- _УСЛОВИЯ ЗАДАНИЙ_
[A] Как изложить короче, в виде списка, абзац фрагмента о переезде из Самары, начинающийся словами «Когда Квятковский и я приехали в Самару», не теряя его главных фактов?
[B] Продолжите фрагмент о переезде из Самары, начав сразу после фразы «Богданович и я тоже уехали из Воронежа в Петербург».

- _ИСХОДНЫЙ ФРАГМЕНТ_
################
1. В деревне
1. В деревне
Когда Квятковский и я приехали в Самару, то Писарев, Лешерн и Богданович, раньше меня бросившие свои места, уже были там, готовые к отъезду. Вместе с нами выезжал и Соловьев, уже несколько времени тому назад оставивший деревенскую кузницу, в которой он работал вместе с двумя товарищами. Мы решили поселиться в Воронежской губернии, куда и направились втроем, послав Писарева и Лешерна в Петербург, для того чтобы взять там рекомендации к местным людям. Вскоре после этого был объявлен приговор по «делу 193-х» — приговор, нежданно-негаданно возвращавший нам массу товарищей. Невозможно было упустить счастливую возможность навербовать между ними лиц, желающих тотчас же приняться вместе с нами за работу в деревне, поэтому Богданович и я тоже уехали из Воронежа в Петербург.
################
- _ДАННЫЕ ДЛЯ ПРОВЕРКИ_

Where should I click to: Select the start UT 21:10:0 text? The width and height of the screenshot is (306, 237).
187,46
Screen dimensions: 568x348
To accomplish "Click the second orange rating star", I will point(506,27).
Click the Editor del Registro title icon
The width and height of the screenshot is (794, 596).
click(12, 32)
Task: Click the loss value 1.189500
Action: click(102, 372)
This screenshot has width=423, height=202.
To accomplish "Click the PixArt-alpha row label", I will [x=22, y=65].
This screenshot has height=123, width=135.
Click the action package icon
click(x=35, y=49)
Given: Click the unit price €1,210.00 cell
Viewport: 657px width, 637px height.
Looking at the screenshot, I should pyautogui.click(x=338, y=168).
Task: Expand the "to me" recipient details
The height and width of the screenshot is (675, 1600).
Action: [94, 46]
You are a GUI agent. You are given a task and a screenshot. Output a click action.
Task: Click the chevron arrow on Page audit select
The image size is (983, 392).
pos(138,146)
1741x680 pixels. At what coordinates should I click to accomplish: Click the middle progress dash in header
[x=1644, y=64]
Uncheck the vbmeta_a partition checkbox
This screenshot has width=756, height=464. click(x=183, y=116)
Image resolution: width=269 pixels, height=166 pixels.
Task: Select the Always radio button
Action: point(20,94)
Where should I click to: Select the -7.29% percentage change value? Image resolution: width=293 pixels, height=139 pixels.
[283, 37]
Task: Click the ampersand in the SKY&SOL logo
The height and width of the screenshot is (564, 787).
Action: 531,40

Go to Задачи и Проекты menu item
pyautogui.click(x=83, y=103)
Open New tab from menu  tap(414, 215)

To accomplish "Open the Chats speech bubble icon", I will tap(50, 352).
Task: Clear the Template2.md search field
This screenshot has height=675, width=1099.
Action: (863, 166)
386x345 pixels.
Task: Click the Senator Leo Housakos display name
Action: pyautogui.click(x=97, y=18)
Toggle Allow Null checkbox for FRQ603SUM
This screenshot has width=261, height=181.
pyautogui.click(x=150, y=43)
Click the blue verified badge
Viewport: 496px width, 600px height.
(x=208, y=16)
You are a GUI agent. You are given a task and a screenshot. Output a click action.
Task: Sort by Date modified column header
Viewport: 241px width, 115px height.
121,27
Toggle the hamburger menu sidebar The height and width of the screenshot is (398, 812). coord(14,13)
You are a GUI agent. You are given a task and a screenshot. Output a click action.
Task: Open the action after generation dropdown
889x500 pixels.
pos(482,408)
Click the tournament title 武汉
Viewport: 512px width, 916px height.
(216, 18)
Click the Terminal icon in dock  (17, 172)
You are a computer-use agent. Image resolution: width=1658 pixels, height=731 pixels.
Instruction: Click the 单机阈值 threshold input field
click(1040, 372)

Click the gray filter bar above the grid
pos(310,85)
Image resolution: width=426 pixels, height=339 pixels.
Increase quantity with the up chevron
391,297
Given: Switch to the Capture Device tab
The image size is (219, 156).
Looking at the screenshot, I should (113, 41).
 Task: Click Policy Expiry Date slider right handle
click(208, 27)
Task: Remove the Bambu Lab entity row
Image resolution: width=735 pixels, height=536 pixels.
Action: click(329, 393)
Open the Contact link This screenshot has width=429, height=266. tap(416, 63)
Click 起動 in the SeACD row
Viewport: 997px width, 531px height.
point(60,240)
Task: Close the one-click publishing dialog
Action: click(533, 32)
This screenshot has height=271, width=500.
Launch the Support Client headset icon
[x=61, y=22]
################
- _ОТВЕТЫ ПО ПУНКТАМ_
[A]
- Квятковский и я приехали в Самару, где уже ждали отъезда Писарев, Лешерн и Богданович.
- С нами уезжал и Соловьев, незадолго до того оставивший деревенскую кузницу, где работал с двумя товарищами.
- Решили поселиться в Воронежской губернии и отправились туда втроем, а Писарева и Лешерна послали в Петербург за рекомендациями к местным людям.
- Вскоре объявили приговор по «делу 193-х», неожиданно вернувший много товарищей.
- Чтобы найти среди них желающих сразу работать в деревне, Богданович и я тоже уехали из Воронежа в Петербург.

[B]
Мы встретили необычайное оживление: молодежь ликовала, старые и новые друзья приветствовали освобожденных, как выходцев с того света, а они, измученные и разбитые физически, забыв только что перенесенные страдания, с жаром, свойственным молодости и долго сдерживаемым порывам, уже мечтали о новой деятельности, создавали новые планы для осуществления своих идей. В их квартирах с утра до вечера толпился народ: это был непрерывный революционный клуб, где бывало по 90-100 посетителей в день; знакомые приводили незнакомых, желавших пожать руку тем, которых считали заживо погребенными. К этому периоду относится мое знакомство со многими деятелями первой половины 70-х годов; дружба Любови Ивановны Сердюковой и Александры Ивановны Корниловой обеспечила мне любовь многих из них и, между прочим, Софьи Львовны Перовской, которую я увидела тогда в первый раз. Отрекомендованная ей в самых горячих выражениях, я была вполне очарована демократизмом ее вкусов и привычек, простотой и мягкостью ее обращения; с тех пор наши хорошие отношения не прерывались до ее смерти, когда из-за стен тюрьмы она завещала своим товарищам «беречь Наума[143] и Верочку».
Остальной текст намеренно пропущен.